## Entries supplied
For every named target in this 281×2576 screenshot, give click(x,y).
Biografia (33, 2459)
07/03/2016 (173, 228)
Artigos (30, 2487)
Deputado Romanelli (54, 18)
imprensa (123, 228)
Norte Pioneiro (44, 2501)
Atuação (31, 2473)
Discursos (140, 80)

---

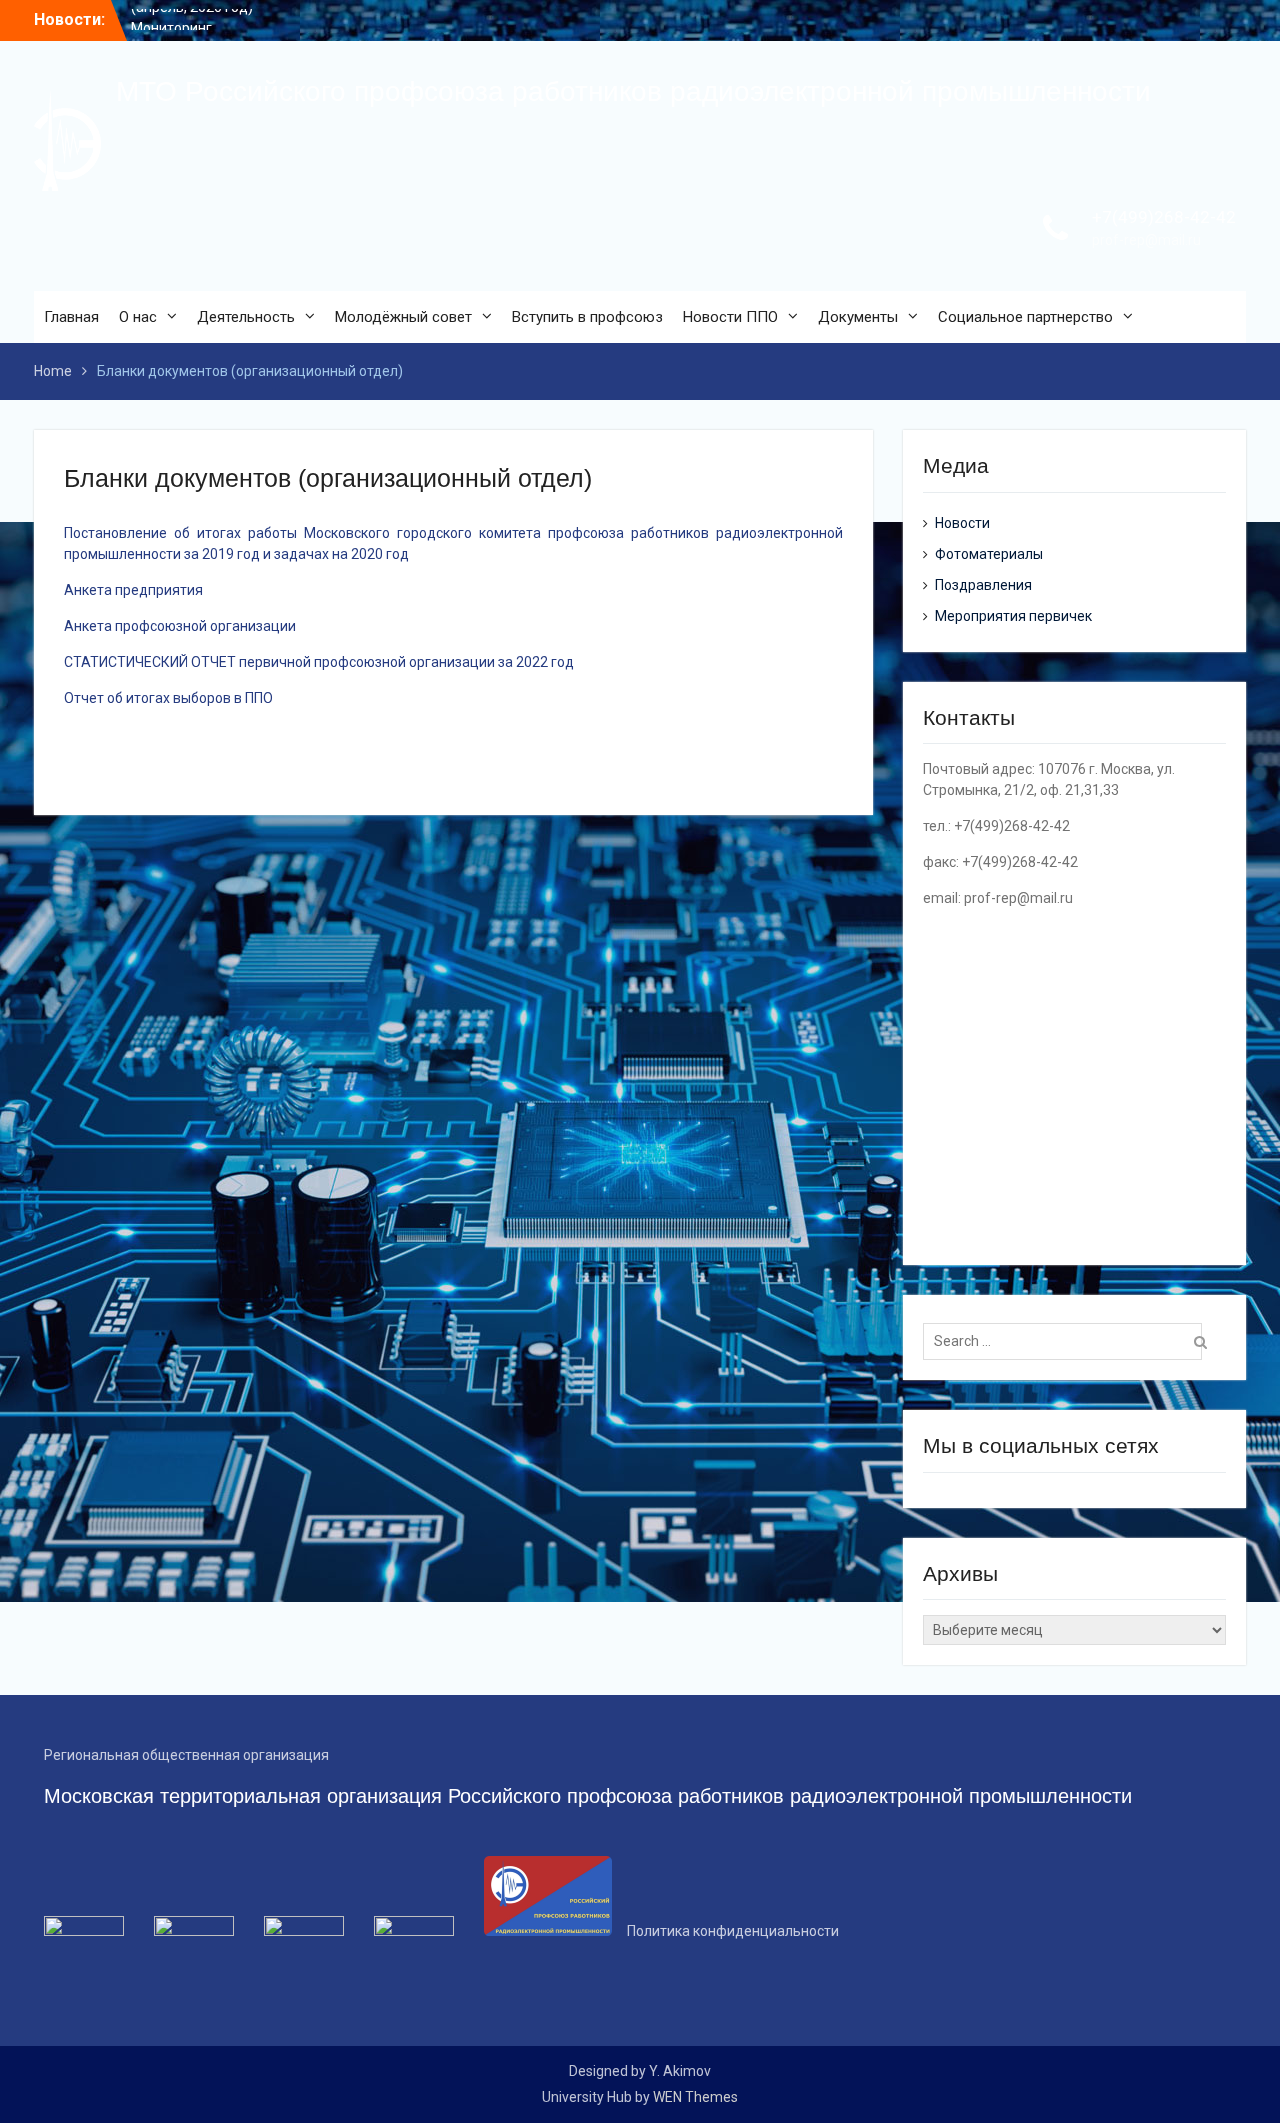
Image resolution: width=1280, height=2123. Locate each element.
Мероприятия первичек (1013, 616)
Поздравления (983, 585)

## What this task involves
Among the records above, repeat exactly the line with "For every named", the line with "Discursos (140, 80)", and every line in between, and only those.

## Result
For every named target in this 281×2576 screenshot, give click(x,y).
Biografia (33, 2459)
07/03/2016 (173, 228)
Artigos (30, 2487)
Deputado Romanelli (54, 18)
imprensa (123, 228)
Norte Pioneiro (44, 2501)
Atuação (31, 2473)
Discursos (140, 80)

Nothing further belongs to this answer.